- Wszyscy stawiają pytania, czy będziemy w stanie zastąpić terminale Starlink na Ukrainie. Przyglądamy się temu - powiedziała agencja Bloomberga szefowa Eutelsatu, Eva Berneke. Firma jest już obecna na Ukrainie i ma tam tysiące terminali, ale nie wszystkie zostały podłączone do sieci. Dostarczenie przez Eutelsat 40 tys. terminali, podobnych do tych, jakimi dysponuje Starlink miliardera Elona Muska, zajęłoby dwa miesiące.

Unia boi się Muska

Łączność zapewniana przez satelity stała się kluczowa, gdy znaczna część infrastruktury telekomunikacyjnej Ukrainy została zniszczona wskutek agresji Rosji. Za wiele terminali płaci Unia Europejska, jednak napięte relacje między Waszyngtonem i Kijowem wywołały obawy o przerwanie przez Starlink świadczenia tych usług. Bloombergaprzypomina, że Stany Zjednoczone wstrzymały w ostatnich dniach dostawy pomocy militarnej dla Ukrainy i przekazywanie jej danych wywiadowczych.

- Eutelsat będzie potrzebował finansowego i logistycznego wsparcia w celu zwiększenia liczby terminali - przyznała Berneke w rozmowie z Bloombergiem. Firma rozmawia również z Włochami na temat dostarczania bezpiecznej komunikacji satelitarnej - Eutelsat dysponuje największą, obok Starlinka, liczbą satelitów niskoorbitalnych. Jak przekazał w środę Bloomberg, władze w Rzymie zaczynają wahać się w kwestii sfinalizowania wartej 1,5 mld euro umowy ze Starlinkiem na świadczenie tej usługi.

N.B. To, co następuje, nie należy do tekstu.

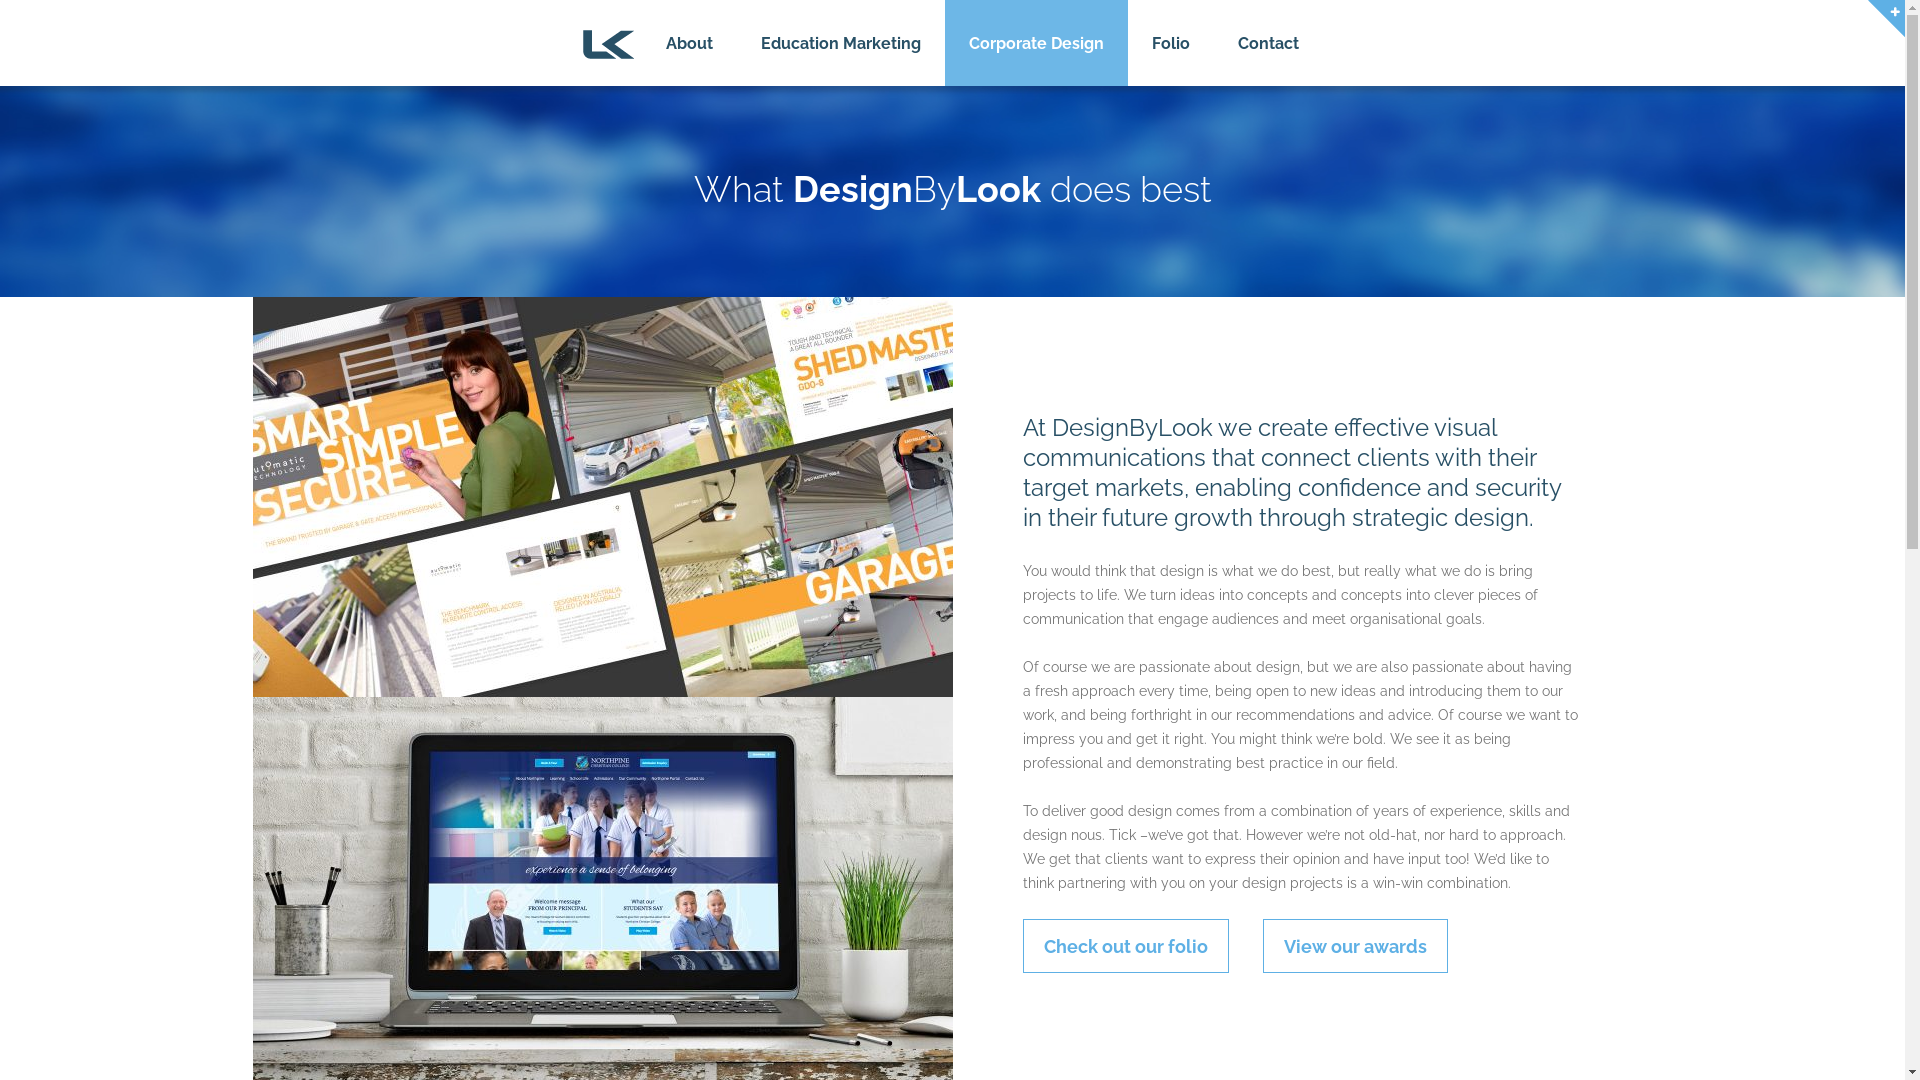 The image size is (1920, 1080). Describe the element at coordinates (1171, 43) in the screenshot. I see `Folio` at that location.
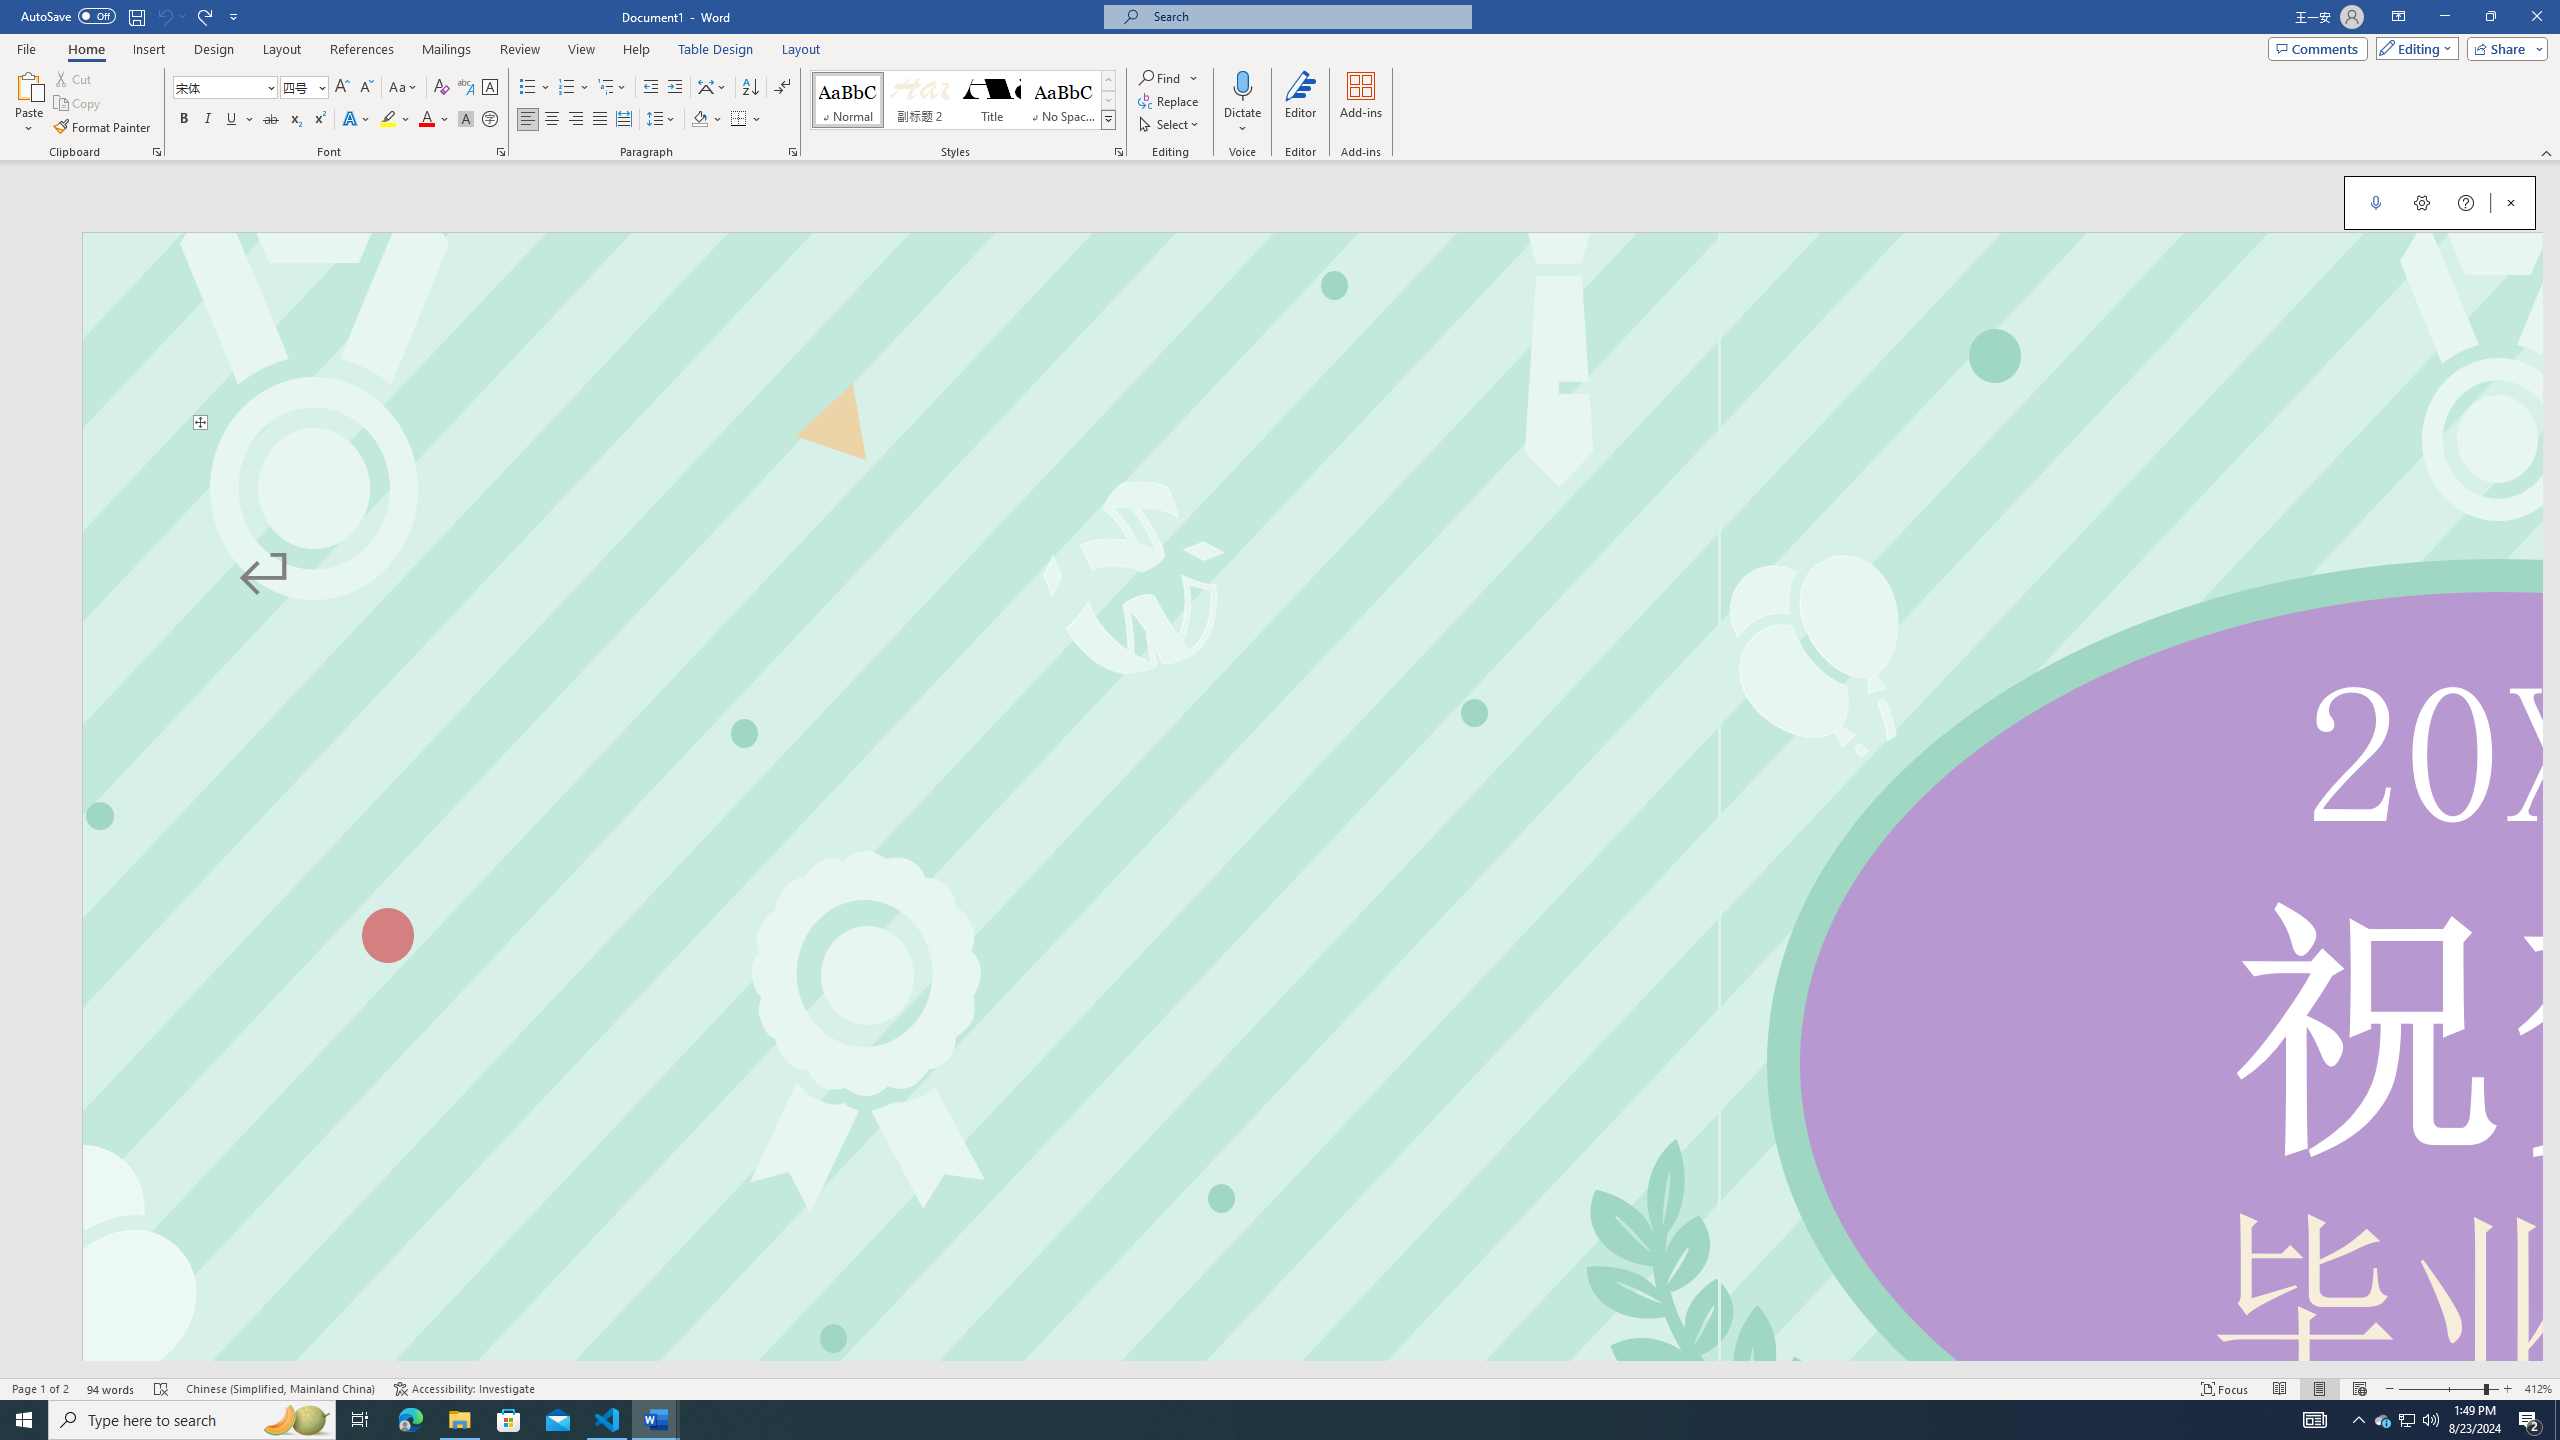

Eutelsat nie można porównywać do Starlinka

Firma Eutelsat w 2023 r. połączyła się z brytyjskim przedsiębiorstwem OneWeb i posiada obecnie około 650 satelitów niskoorbitalnych. W porównaniu do Starlinka, do którego sieci należy 6700 aktywnych satelitów, Eutelsat jest dużo mniejszą firmą. W ostatnich dniach jej wartość znacznie wzrosła, gdy Unia Europejska zaczęła dopuszczać możliwość przekazania Ukrainie własnych systemów komunikacji satelitarnej.